[ENTRIES PROVIDED]

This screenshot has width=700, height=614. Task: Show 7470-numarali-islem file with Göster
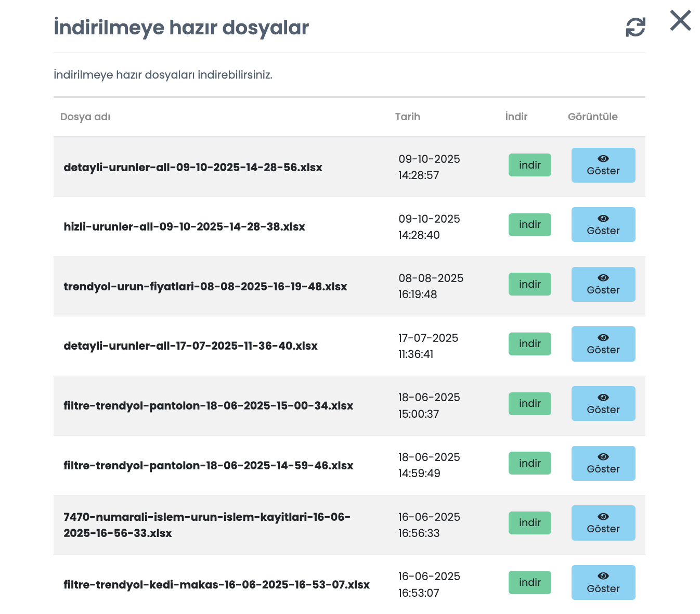[603, 523]
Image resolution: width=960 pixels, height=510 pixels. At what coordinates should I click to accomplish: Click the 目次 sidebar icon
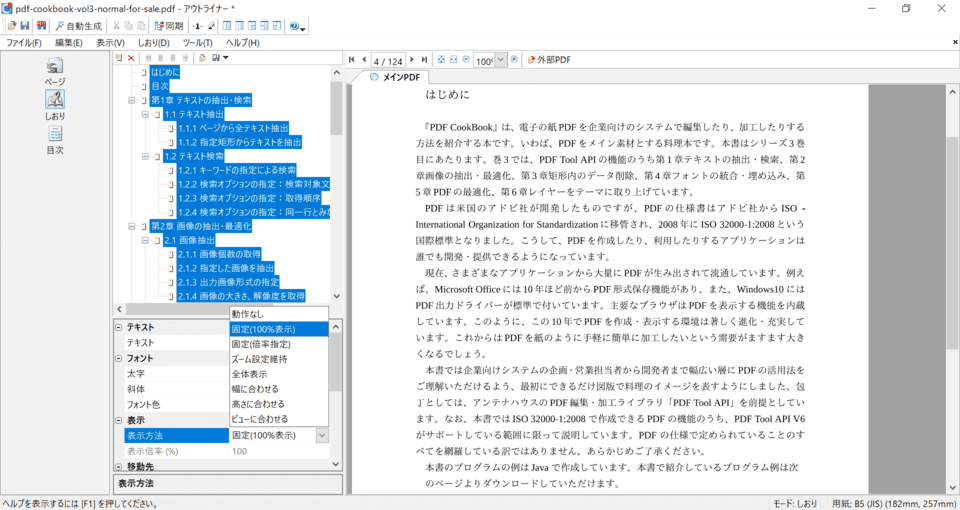click(x=55, y=139)
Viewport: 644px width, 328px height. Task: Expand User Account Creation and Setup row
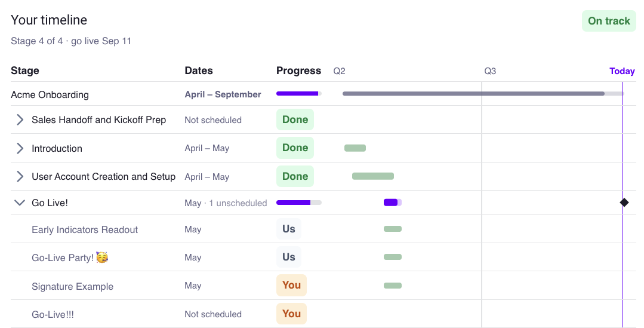tap(20, 176)
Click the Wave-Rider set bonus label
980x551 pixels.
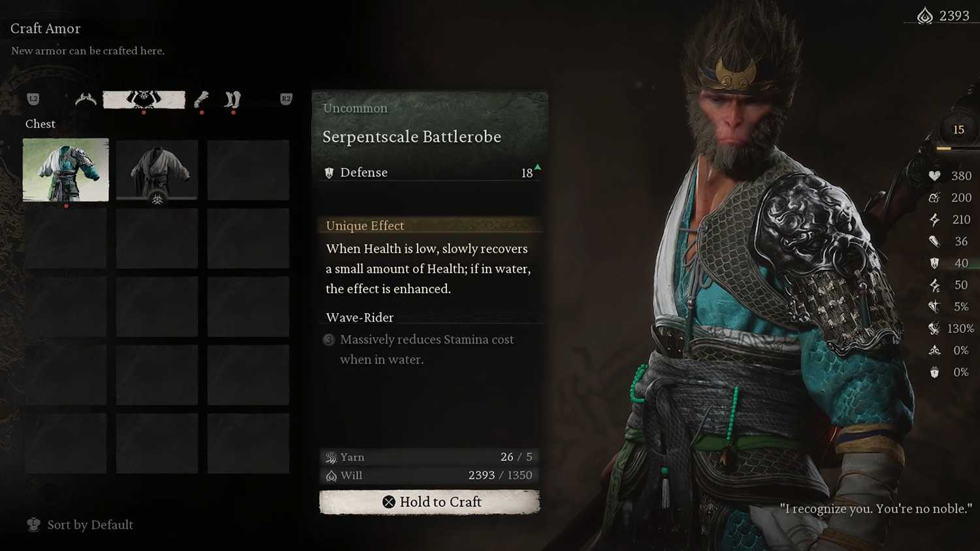(x=360, y=317)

[/ENTRIES PROVIDED]

**WHAT THIS TASK INVOLVES**.
Output all of the data above exactly; no pictures should appear.

**ANSWER SPACE**.
This screenshot has width=700, height=614. Task: Show 7470-numarali-islem file with Göster
[603, 523]
Image resolution: width=960 pixels, height=510 pixels. At what coordinates should I click to accomplish: Click the 目次 sidebar icon
click(x=55, y=139)
Viewport: 644px width, 328px height. Task: Expand User Account Creation and Setup row
tap(20, 176)
Click the Wave-Rider set bonus label
980x551 pixels.
(x=360, y=317)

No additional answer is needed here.